Werkstatt Racing, San Francisco
Shop owner Jennifer Bromme will race the $45,000 Mavizen TTX02, which uses the chassis of a KTM RC8. The 81-horsepower machine uses a 96-volt Agni 95R motor and has a top speed of 130 mph.
ZeroAgni, Scotts Valley, Calif.
An international partnership, ZeroAgni outfits an electric street bike from Santa Cruz-based Zero Motorcycles with a British-based Agni Motor – the same DC motor that propelled the Agni Motors motorcycle to the top of the podium at the inaugural Isle of Man TTXGP with an average speed of 87.734 mph, and a top speed of 106 mph, on the 37.73-mile course.
Electric Race Bikes, Santa Rosa, Calif.
Powered with two Agni 95R motors and 72 volts of lithium-ion batteries, the Electric Grand Prix, or EGP, bike will be piloted by American Federation of Motorcycles Formula III class winner Mike Hannas.
Swigz, Aliso Viejo
Founded by American pro rider Chip Yates, the Swigz e-bike is built using the frame of a Suzuki GSX-R750 and produces 190 horsepower from its liquid-cooled, permanent magnet DC motor.
K Squared Racing, Scotts Valley, Calif.
The K Squared Racing motorcycle is built from a production Zero S street bike from Zero Motorcycles in Santa Cruz with a modified Aftershocks suspension.
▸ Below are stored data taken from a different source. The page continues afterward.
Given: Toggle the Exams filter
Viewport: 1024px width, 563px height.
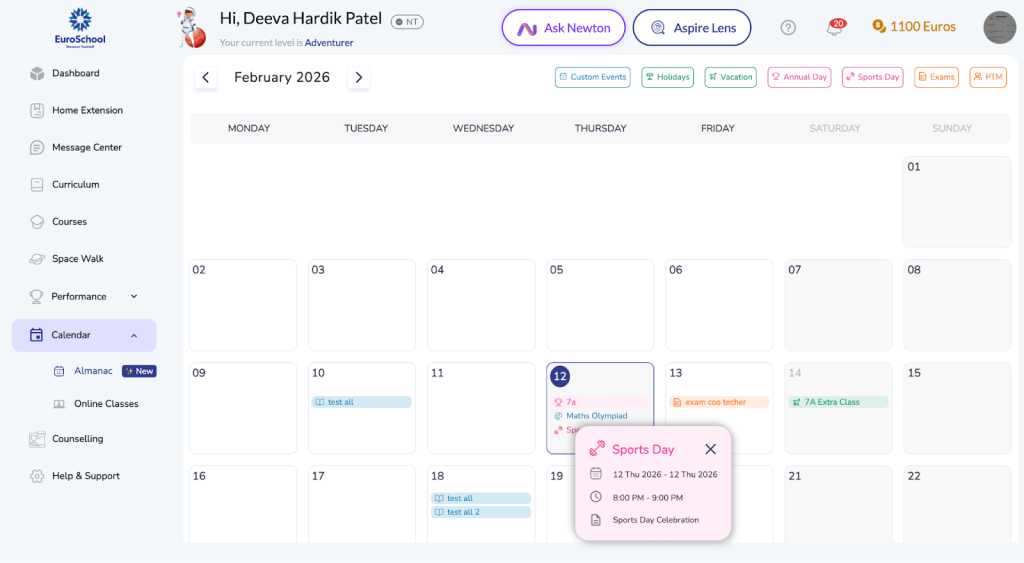Looking at the screenshot, I should (x=936, y=77).
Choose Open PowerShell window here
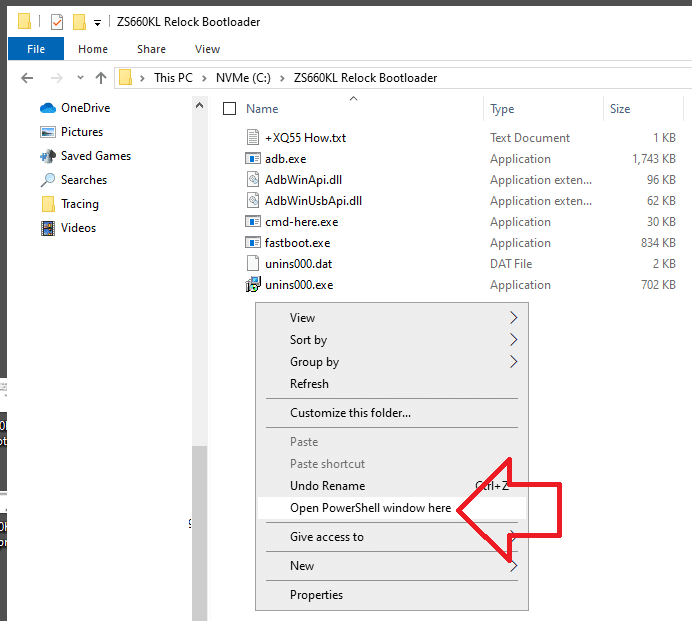 pos(370,508)
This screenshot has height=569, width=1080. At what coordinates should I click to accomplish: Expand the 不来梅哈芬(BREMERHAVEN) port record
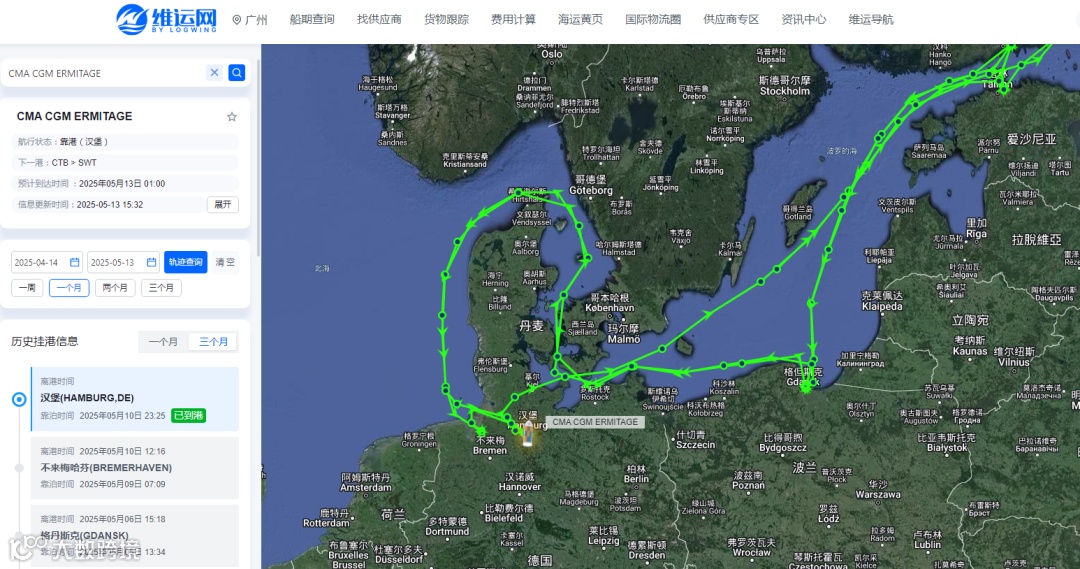click(x=135, y=468)
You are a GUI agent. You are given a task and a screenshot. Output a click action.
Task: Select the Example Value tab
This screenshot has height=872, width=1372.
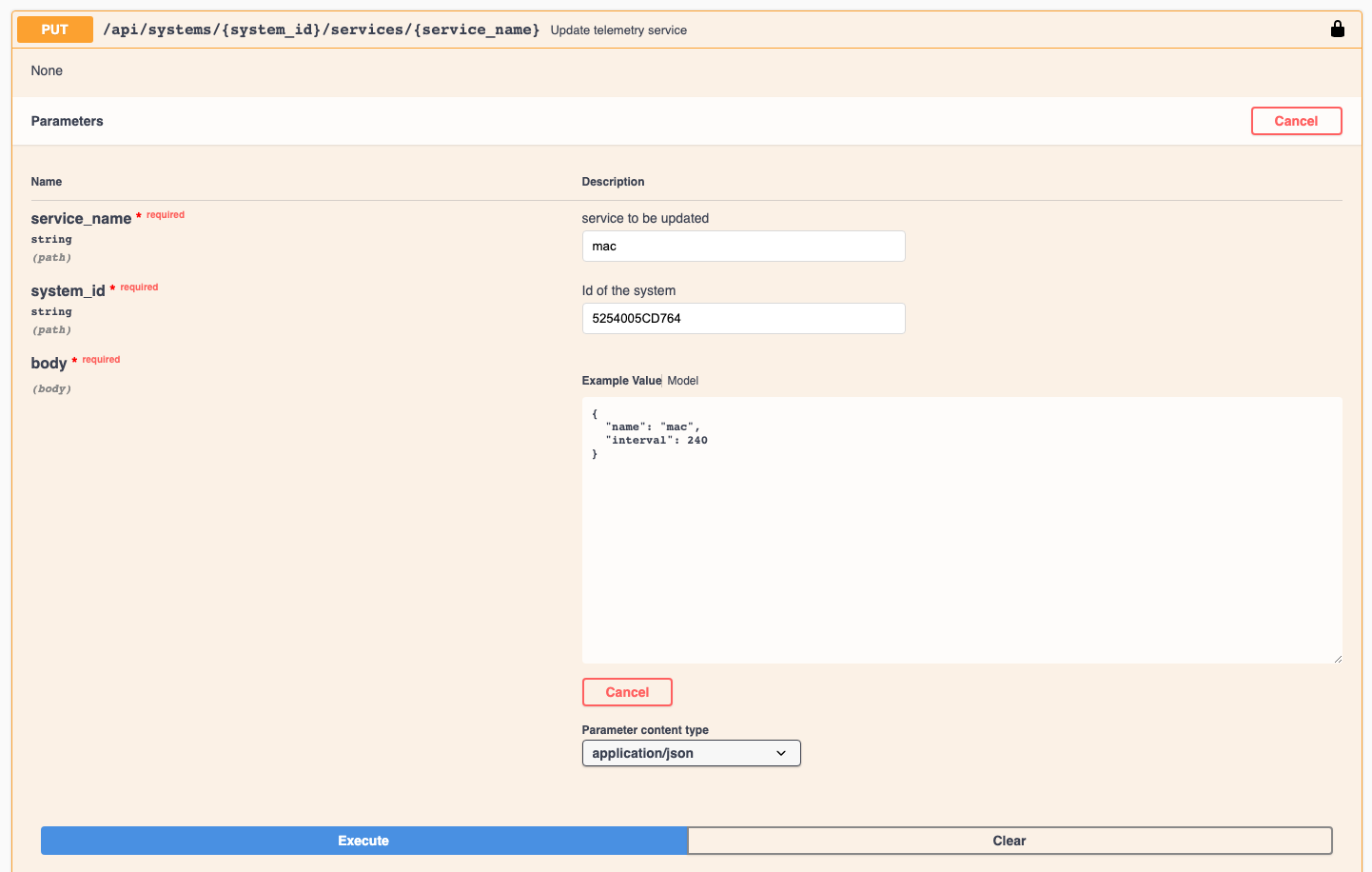[619, 380]
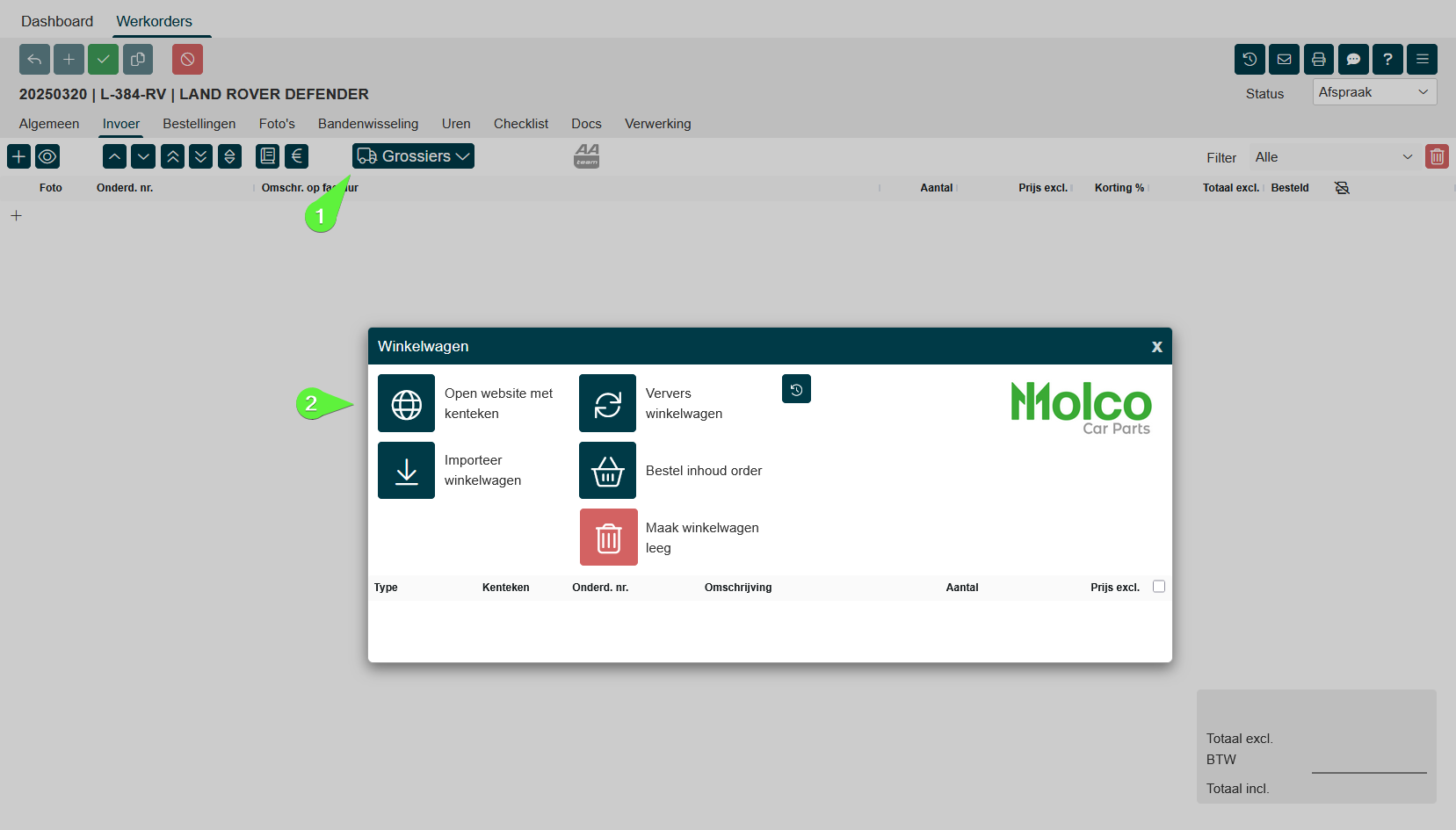Expand the Status dropdown showing Afspraak
Image resolution: width=1456 pixels, height=830 pixels.
pos(1373,92)
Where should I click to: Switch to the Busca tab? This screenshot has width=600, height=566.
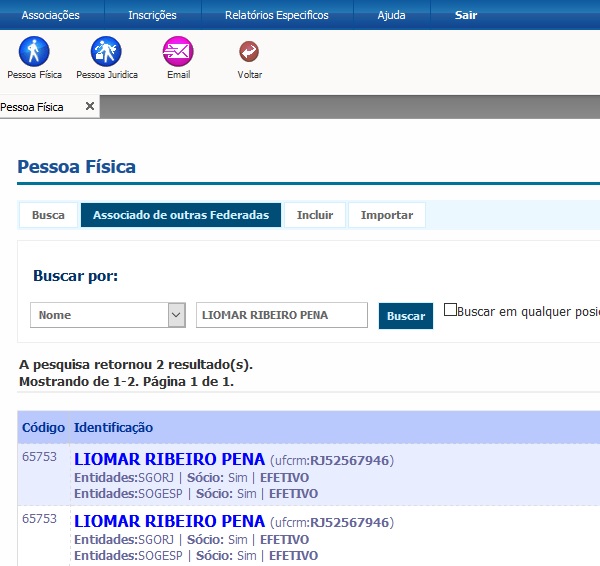pos(48,215)
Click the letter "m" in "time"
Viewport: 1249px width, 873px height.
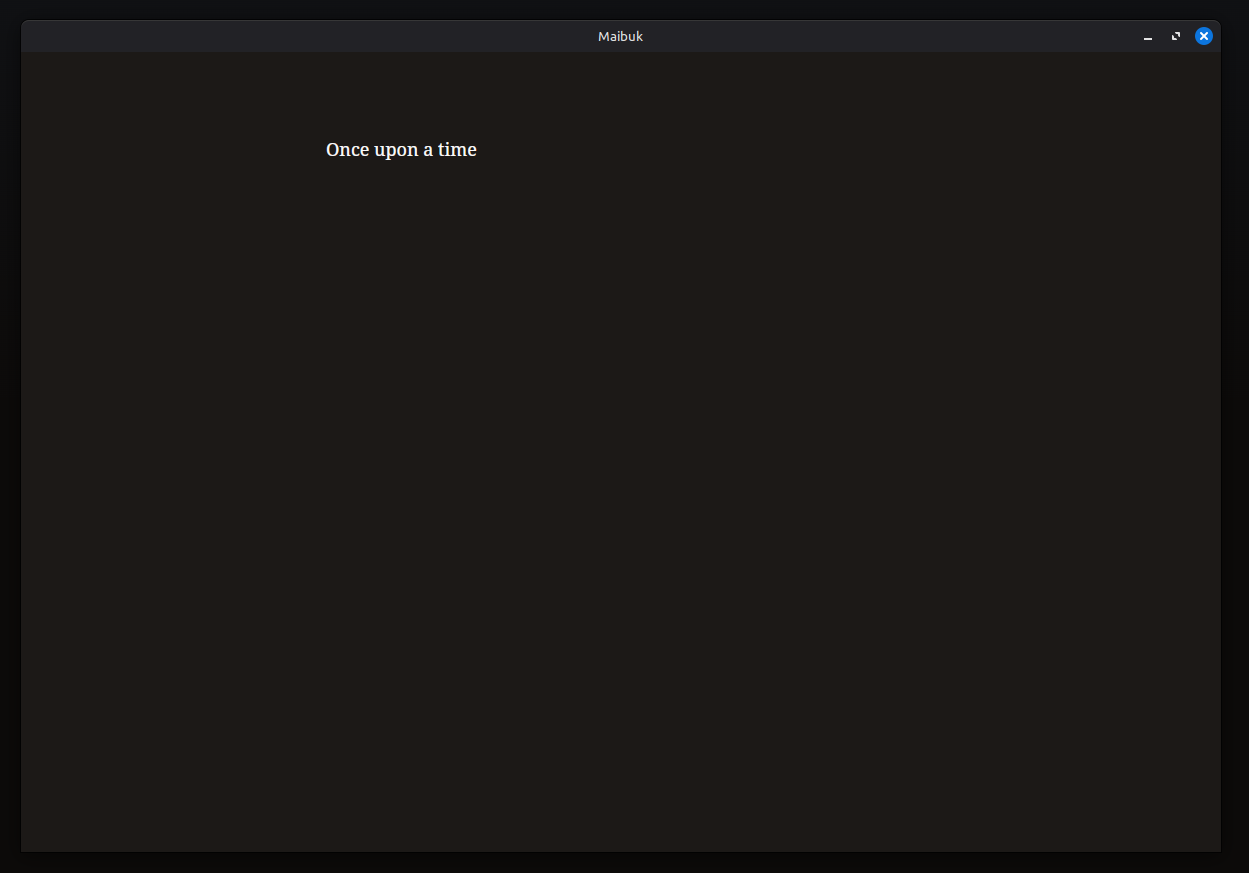click(x=459, y=151)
The bike uses a permanent magnet brushed DC motor and 5.4 kilowatt-hour battery pack. Its top speed is 110 mph and its range (at race pace) is 30 miles. Zero electrical engineer Kenyon Kluge will race the bike.
Electra Racing, Monterey, Va.
The only licensed antique vehicle to race the TTXGP, the Electra is a 1966 Norton Atlas retrofitted with a lithium polymer battery and 118-volt AC induction motor. The 50-horsepower bike claims a top speed of 120 mph.
Pril Motors, San Mateo, Calif.
Pril will race a next-generation version of its XR1 – a converted Kawasaki Ninja that, in its original version, was powered with six lead-acid batteries.
Volt, Sebastopol, Calif.
Volt is Lore and Eland Eggers, employees of Thunderstruck, a longstanding mom-and-pop EV shop in Sebastopol, California. They’re Yamaha R1-based machine claims a top speed over 100 mph and a range close to 75 miles.
Square Wave Racing, Columbus, Ohio
A partnership between EV builder Sean Ewing, Jordan Rhyne of Rhyne Electric Powersports and racer John Wild, Square Wave will race a 1996 Honda CBR600F3 converted to electric with an 8-kilowatt-hour lithium-ion battery pack. The 35-horsepower bike claims a top speed of 120 mph.
Empirical Electric, Palo Alto, Calif.
Long time racer Wendy Epstein and e-bike entrepreneur Bob Schneevies met by chance at an indoor short track electric motorcycle exhibition and formed an instant race team relationship. Apparently you’ll have to wait until race day to find out what their relationship has borne.
Lightning, Woodside, Calif.
No additional information available.